Kutipan Teks:
○ ○ ○
Data Asosiasi Panel Kayu Indonesia (Apkindo) menunjukkan, dari 120 perusahaan anggota Apkindo, kini tinggal 52 perusahaan yang masih bertahan. Itu pun kegiatan produksinya tidak lagi sampai 50 persen dari kapasitas terpasang.

Berbagai upaya dilakukan untuk mempertahankan industri kehutanan, misalnya, merestrukturisasi mesin yang dipakai agar bisa mengolah kayu berdiameter kecil. Akan tetapi, langkah itu tetap saja tak mampu menyelamatkan industri kehutanan, yakni kayu lapis dan olahan.

Sekretaris Jenderal Asosiasi Pengusaha Hutan Indonesia Agung Nugraha mengatakan, melemahnya kinerja industri kehutanan masih akan terus terjadi di masa-masa mendatang. Sulitnya bahan baku kayu bulat dan maraknya pungutan liar di lapangan menyebabkan pengusaha menanggung biaya produksi yang sangat tinggi.

"Untuk pungutan liar saja bisa mencapai 15 persen dari biaya produksi yang rata-rata Rp 600.000 per meter kubik," kata Agung di Jakarta, Jumat (28/7).

Kenaikan JPT

Sebenarnya, pemerintah sudah berusaha menyahuti jeritan pengusaha kehutanan akan kelangkaan bahan baku. Dephut telah menaikkan jatah produksi tebangan (JPT) dari 8,1 juta meter kubik di tahun 2006 menjadi 9,1 juta meter kubik di tahun 2007.
○ ○ ○
Bahan yang Diberikan:

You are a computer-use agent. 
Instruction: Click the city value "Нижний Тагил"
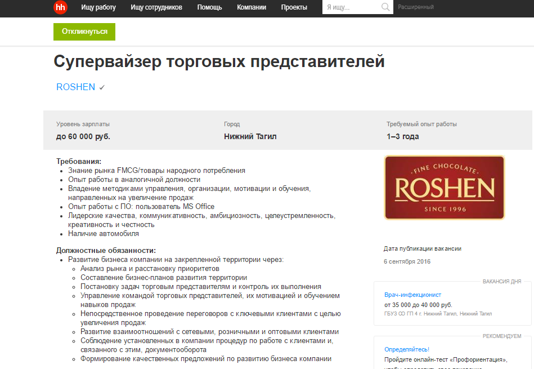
○ ○ ○
Petunjuk 1:
Jawab pertanyaan berikut berdasarkan kutipan tentang industri kehutanan:
(a) Berapa perusahaan anggota Apkindo yang masih bertahan?
(b) Berapa rata-rata biaya produksi per meter kubik menurut Agung?
(c) Berapa jatah produksi tebangan (JPT) di tahun 2007?
Petunjuk 2: Ambil persis bagian dari kutipan tentang industri kehutanan, mulai dari "Sekretaris Jenderal Asosiasi" dan terus sampai "Jakarta, Jumat (28/7).".

Jawaban 1:
(a) 52 perusahaan.
(b) Rp 600.000 per meter kubik.
(c) 9,1 juta meter kubik.

Jawaban 2:
Sekretaris Jenderal Asosiasi Pengusaha Hutan Indonesia Agung Nugraha mengatakan, melemahnya kinerja industri kehutanan masih akan terus terjadi di masa-masa mendatang. Sulitnya bahan baku kayu bulat dan maraknya pungutan liar di lapangan menyebabkan pengusaha menanggung biaya produksi yang sangat tinggi.

"Untuk pungutan liar saja bisa mencapai 15 persen dari biaya produksi yang rata-rata Rp 600.000 per meter kubik," kata Agung di Jakarta, Jumat (28/7).